(Stored data)
════════
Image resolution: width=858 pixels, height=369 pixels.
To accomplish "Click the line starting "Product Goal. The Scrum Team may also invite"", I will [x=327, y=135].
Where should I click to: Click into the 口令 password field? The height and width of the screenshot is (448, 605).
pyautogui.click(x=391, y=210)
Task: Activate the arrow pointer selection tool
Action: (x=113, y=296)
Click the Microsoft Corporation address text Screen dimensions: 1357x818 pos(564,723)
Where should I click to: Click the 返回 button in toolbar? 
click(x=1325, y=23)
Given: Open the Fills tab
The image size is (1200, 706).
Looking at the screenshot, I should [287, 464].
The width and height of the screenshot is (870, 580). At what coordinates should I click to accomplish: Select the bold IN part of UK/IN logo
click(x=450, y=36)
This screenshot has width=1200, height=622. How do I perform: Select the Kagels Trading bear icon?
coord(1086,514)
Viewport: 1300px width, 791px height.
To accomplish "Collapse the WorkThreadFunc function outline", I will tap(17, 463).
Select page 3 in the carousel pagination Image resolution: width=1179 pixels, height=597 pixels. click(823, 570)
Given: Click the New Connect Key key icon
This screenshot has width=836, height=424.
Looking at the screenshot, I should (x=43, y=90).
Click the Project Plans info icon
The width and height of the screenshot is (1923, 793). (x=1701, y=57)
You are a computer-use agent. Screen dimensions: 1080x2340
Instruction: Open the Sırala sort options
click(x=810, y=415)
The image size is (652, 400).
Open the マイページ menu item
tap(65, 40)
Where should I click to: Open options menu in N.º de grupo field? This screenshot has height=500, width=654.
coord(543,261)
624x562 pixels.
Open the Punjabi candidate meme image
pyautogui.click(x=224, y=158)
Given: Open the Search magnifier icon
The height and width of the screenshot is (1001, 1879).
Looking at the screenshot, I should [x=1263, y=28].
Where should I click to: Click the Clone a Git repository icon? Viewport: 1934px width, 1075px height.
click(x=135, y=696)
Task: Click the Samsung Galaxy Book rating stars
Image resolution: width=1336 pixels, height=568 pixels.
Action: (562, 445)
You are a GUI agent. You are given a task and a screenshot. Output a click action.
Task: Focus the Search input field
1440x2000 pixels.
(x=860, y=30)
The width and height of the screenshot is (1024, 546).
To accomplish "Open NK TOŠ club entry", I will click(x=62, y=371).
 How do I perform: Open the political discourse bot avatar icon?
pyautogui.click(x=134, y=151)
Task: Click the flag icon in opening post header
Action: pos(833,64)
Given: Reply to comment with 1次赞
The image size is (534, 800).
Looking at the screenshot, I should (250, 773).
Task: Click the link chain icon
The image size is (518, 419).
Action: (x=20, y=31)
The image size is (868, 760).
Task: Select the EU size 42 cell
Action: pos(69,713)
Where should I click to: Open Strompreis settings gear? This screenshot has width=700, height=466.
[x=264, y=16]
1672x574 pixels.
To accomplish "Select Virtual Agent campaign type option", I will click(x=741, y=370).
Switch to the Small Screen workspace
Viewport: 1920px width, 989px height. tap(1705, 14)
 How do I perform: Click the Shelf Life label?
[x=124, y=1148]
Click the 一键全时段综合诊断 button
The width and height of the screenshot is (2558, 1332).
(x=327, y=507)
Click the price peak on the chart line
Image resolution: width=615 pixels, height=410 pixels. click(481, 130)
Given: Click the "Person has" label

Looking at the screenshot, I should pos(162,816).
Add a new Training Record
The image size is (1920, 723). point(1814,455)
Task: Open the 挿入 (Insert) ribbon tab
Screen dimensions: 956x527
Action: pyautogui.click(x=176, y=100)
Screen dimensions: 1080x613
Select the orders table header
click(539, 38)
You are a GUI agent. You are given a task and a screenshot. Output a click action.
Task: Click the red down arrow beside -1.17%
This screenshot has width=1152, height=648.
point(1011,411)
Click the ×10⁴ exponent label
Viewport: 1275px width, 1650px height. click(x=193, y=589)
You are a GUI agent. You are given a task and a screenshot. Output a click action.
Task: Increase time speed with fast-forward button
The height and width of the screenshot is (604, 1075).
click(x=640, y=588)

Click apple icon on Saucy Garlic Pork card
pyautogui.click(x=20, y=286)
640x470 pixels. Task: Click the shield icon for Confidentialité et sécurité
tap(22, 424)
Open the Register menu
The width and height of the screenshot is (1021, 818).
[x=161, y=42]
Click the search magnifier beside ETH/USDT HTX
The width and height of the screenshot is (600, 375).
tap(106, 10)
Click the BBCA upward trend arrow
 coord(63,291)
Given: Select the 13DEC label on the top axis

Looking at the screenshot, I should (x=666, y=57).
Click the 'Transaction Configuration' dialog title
════════
Your assignment >> From the entries above, return each line with the word "beside" in it.

Answer box >>
Task: Click the red down arrow beside -1.17%
Click the search magnifier beside ETH/USDT HTX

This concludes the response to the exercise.